Goals and Objectives:

  • Change Management: Its primary goals are to gain acceptance, minimize resistance, and facilitate the transition of employees or stakeholders through the change process.
  • Technology Change Management: Its primary goals are to ensure the successful deployment of new technology, minimize downtime, maintain data integrity, and mitigate technology-related risks.

Technology Change Management Process

A sample of a Technology Change Management process typically includes several key steps to ensure the smooth planning, implementation, and control of technology changes within an organization. This process provides a basic framework for managing technology changes in a small or less complex environment. However, for more significant or complex technology changes in larger organizations, additional steps and a more detailed process may be necessary to ensure a successful transition.

Initiation and Request Submission

Identify the need for a technology change, whether it’s a system upgrade, software deployment, or hardware replacement. Create a change request form that includes a brief description of the change, its purpose, and the expected benefits.

Assessment and Planning

Evaluate the feasibility and impact of the proposed change, considering factors like cost, resource availability, and potential risks. Develop a high-level plan outlining the key tasks, milestones, and timelines for the change.

Approval and Communication

Present the change request to a designated authority or decision-making body for approval. Once approved, communicate the change to relevant stakeholders, including affected employees, IT teams, and management, explaining the reasons behind the change and its expected outcomes.

Implementation and Testing

Execute the change plan according to the defined timeline.
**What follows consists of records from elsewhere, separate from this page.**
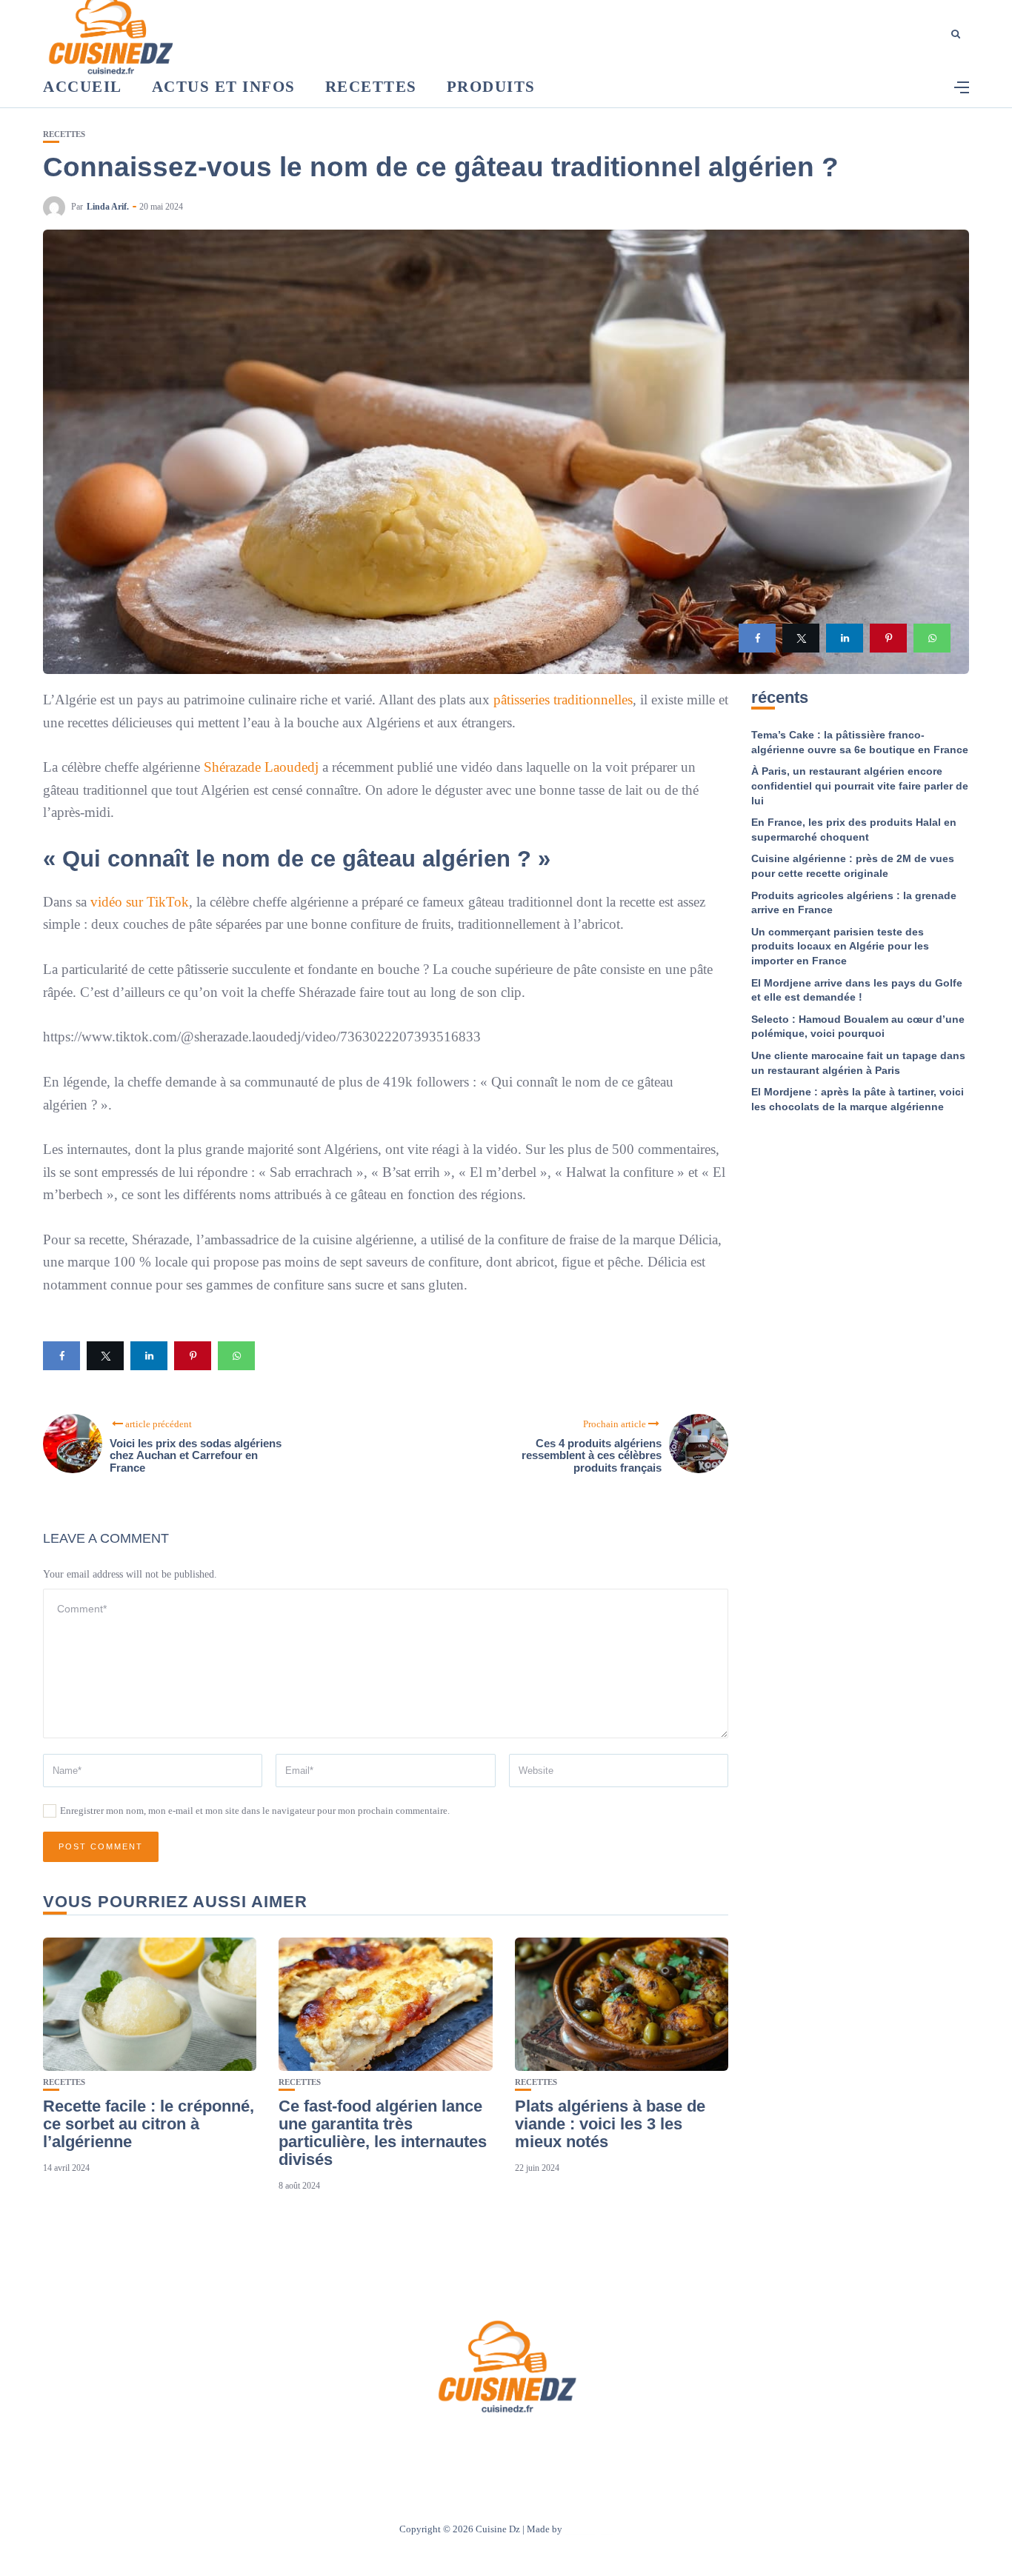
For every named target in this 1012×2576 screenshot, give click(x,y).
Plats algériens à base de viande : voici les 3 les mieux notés (610, 2124)
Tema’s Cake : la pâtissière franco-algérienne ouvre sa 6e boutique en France (859, 742)
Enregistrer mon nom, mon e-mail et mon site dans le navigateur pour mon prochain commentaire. (255, 1810)
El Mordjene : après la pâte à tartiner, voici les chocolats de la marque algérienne (857, 1099)
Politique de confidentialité (575, 2444)
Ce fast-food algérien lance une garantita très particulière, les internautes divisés (383, 2133)
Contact (486, 2444)
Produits (491, 87)
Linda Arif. (108, 206)
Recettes (371, 87)
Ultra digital (589, 2529)
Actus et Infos (224, 87)
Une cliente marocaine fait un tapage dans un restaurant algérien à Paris (858, 1063)
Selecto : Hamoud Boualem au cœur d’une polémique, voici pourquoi (858, 1026)
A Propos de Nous (417, 2444)
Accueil (82, 87)
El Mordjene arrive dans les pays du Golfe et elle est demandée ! (856, 990)
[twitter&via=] (800, 638)
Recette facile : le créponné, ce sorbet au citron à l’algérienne (148, 2124)
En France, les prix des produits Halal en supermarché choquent (853, 829)
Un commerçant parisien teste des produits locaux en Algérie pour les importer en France (840, 946)
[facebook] (757, 638)
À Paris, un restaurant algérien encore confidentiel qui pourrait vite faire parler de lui (859, 785)
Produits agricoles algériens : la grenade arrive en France (853, 903)
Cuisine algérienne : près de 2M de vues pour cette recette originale (852, 865)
Conduct testing and quality assurance to ensure that the change works as expected and doesn’t disrupt existing systems or processes.

Monitoring and Post-Change Evaluation

Continuously monitor the change’s performance after implementation.Collect feedback from end-users and IT teams to identify any issues or areas for improvement. Conduct a brief post-change evaluation to assess whether the change met its objectives and if any adjustments are needed.

Reasons for Technology & Change Management Failure

The change/technology linkage gap can be often traced to the makeup of leadership and culture. Many CFO’s (CXO where technology function reports) in particular struggle with not having technology leadership that brings experience or expertise in effectively navigating and driving change across multiple functions throughout their business; much less how to integrate into business strategies in place to deliver on revenue, profit, and risk management goals. They are talented tech practitioners, but especially in mid-market companies, it’s even less likely that CFO’s can count on their technology leaders to possess the change leadership expertise for such change.

  • A common example: There’s a mandate within the company to migrate to a new CRM solution in order to reduce sales cycle time, improve customer retention, and benefit from improved transparency and analytics capabilities. The sales and service teams are trained and the system is ready, Go-Live has taken place, but two weeks post launch half the team is back to their old ways and have even developed some new ones that don’t include the new system. Business leaders are frustrated with gaps in realizing stated business objectives, sales and service personnel are confused and stressed as they waffle between the old and the new tools. The Executive champion is faced with a decision to pause and revert back to the legacy approach, or do a major reset or relaunch.

What happened? The same thing which happens disproportionately in mid-market companies all around the globe: the technology change wasn’t integrated effectively into broader business strategies, cross functional engagement was ineffective in helping deliver upon those strategies, and critical people and process change requirements went unaddressed.